▶ **What you are asked to do**
From the line that contains "Click X mark for 弁護士費用保険 under ライトプラン" to the final line below, both included, print each line exactly and skip the pictures.

▶ **Supplied data**
Content starts

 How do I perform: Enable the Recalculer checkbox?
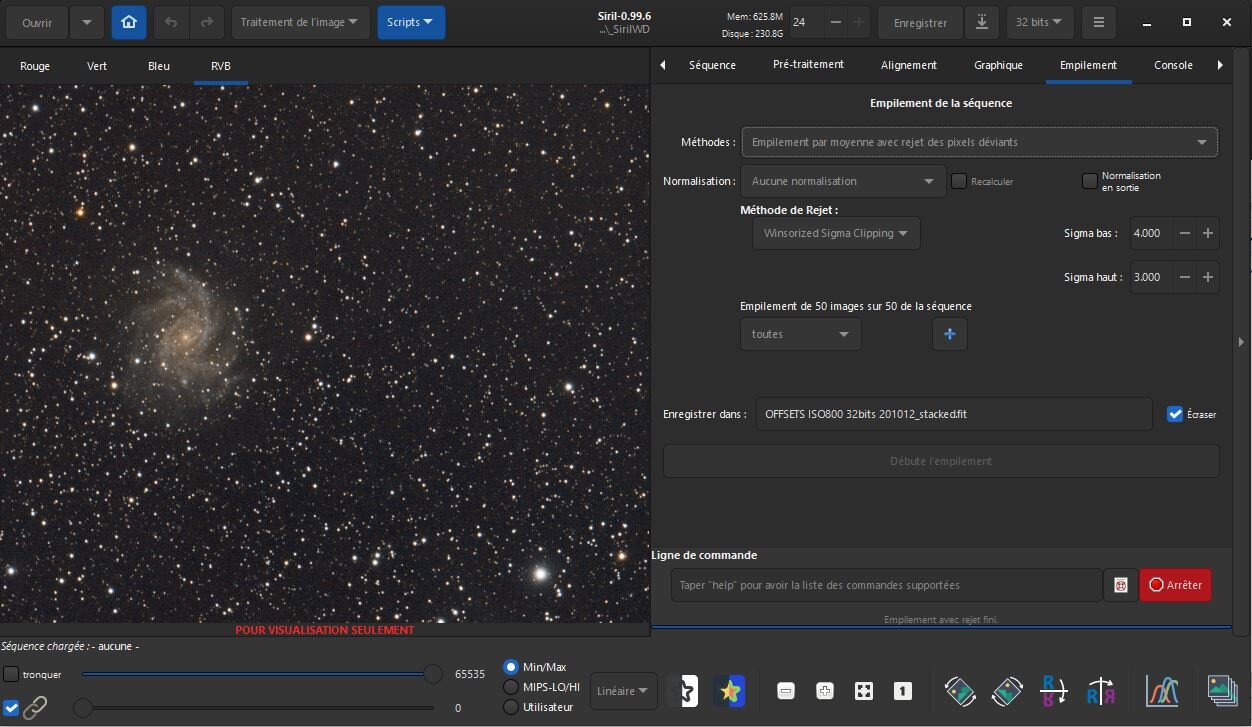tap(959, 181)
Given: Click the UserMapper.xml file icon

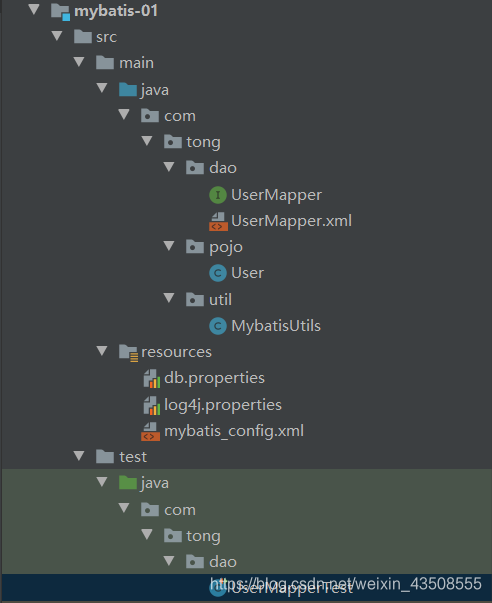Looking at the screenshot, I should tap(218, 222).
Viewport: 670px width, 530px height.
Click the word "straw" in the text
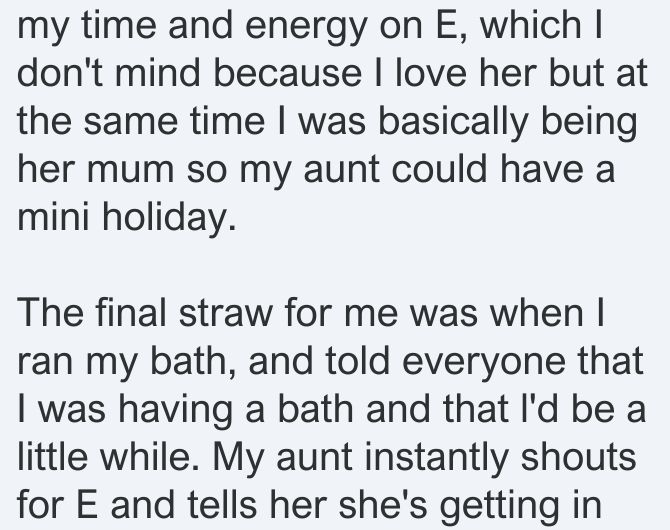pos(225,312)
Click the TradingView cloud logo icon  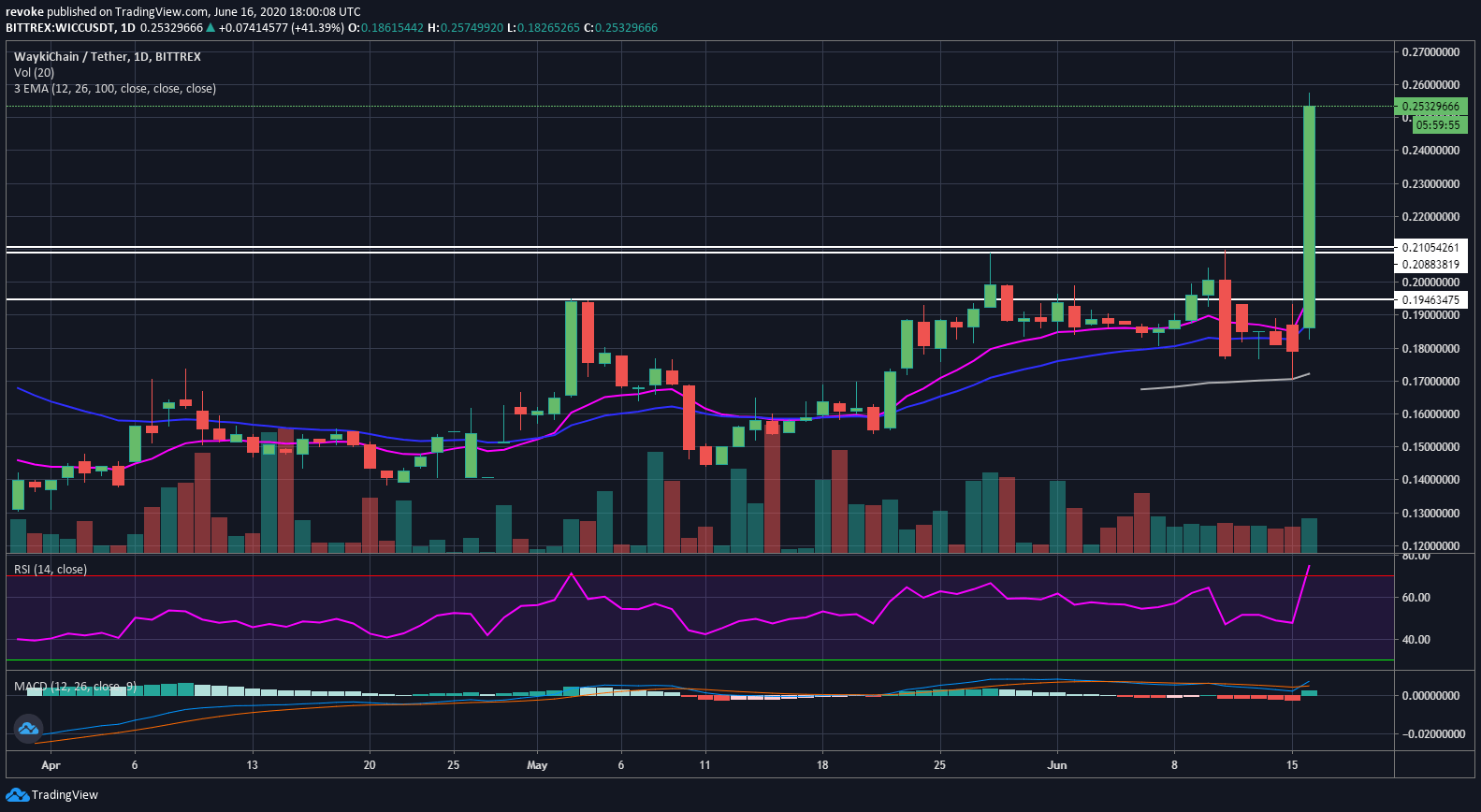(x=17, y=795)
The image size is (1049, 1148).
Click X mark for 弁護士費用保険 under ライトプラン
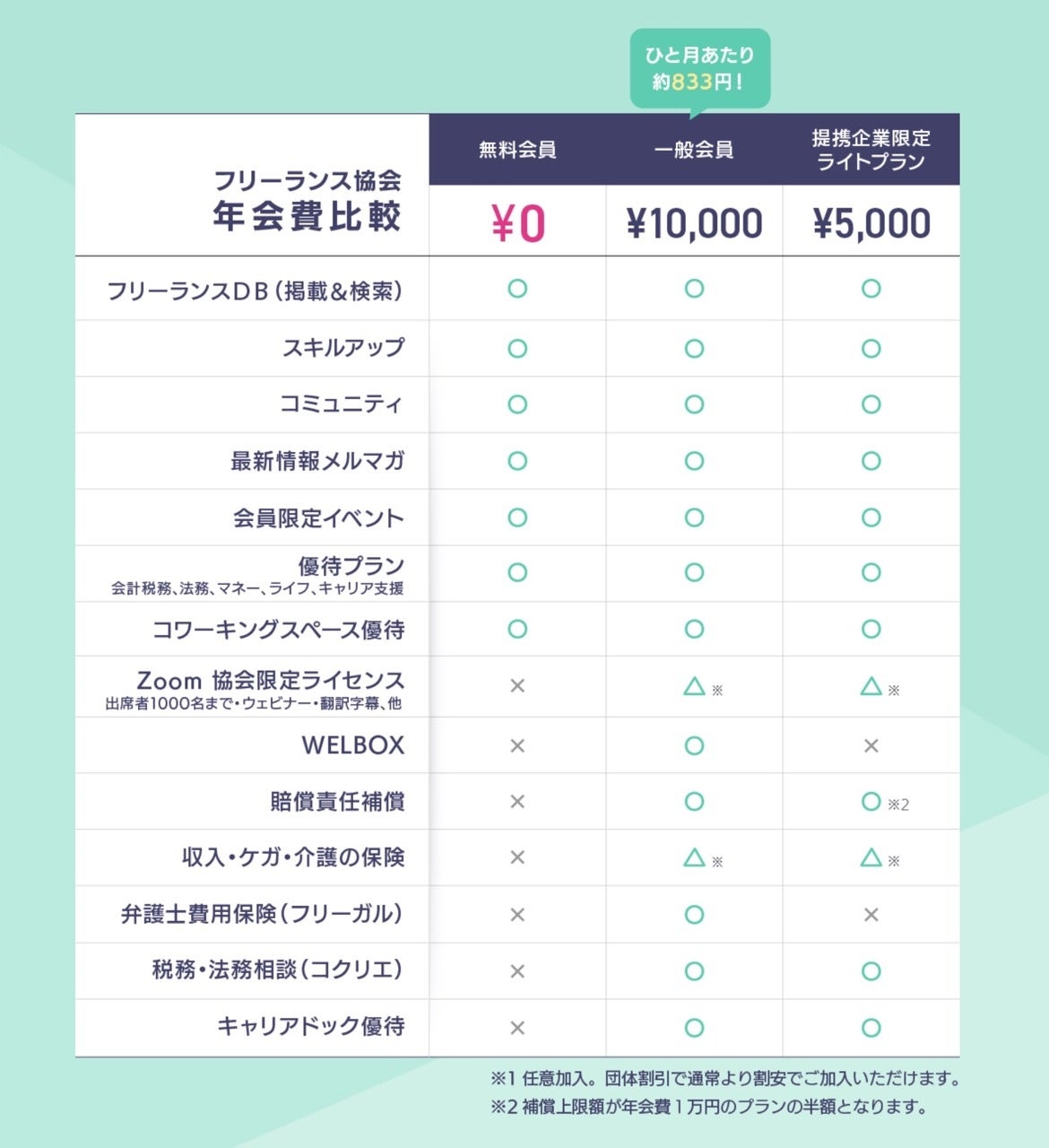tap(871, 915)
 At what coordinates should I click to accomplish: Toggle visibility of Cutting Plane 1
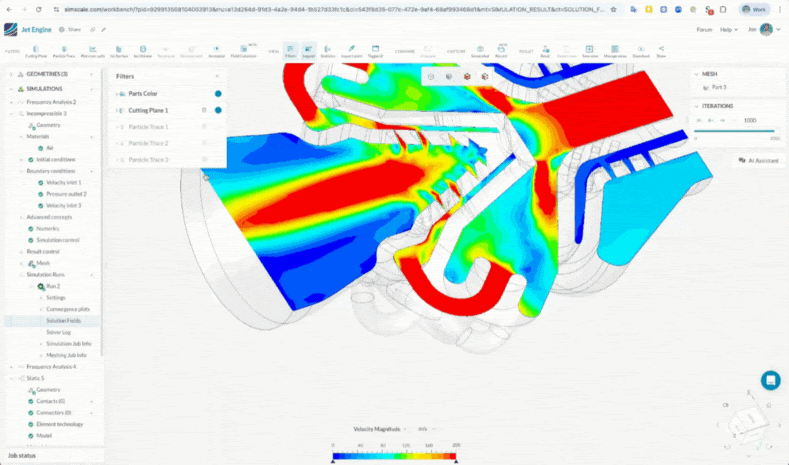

Content ends

▶ **Answer**
Click X mark for 弁護士費用保険 under ライトプラン
tap(871, 915)
 At what coordinates should I click to accomplish: Toggle visibility of Cutting Plane 1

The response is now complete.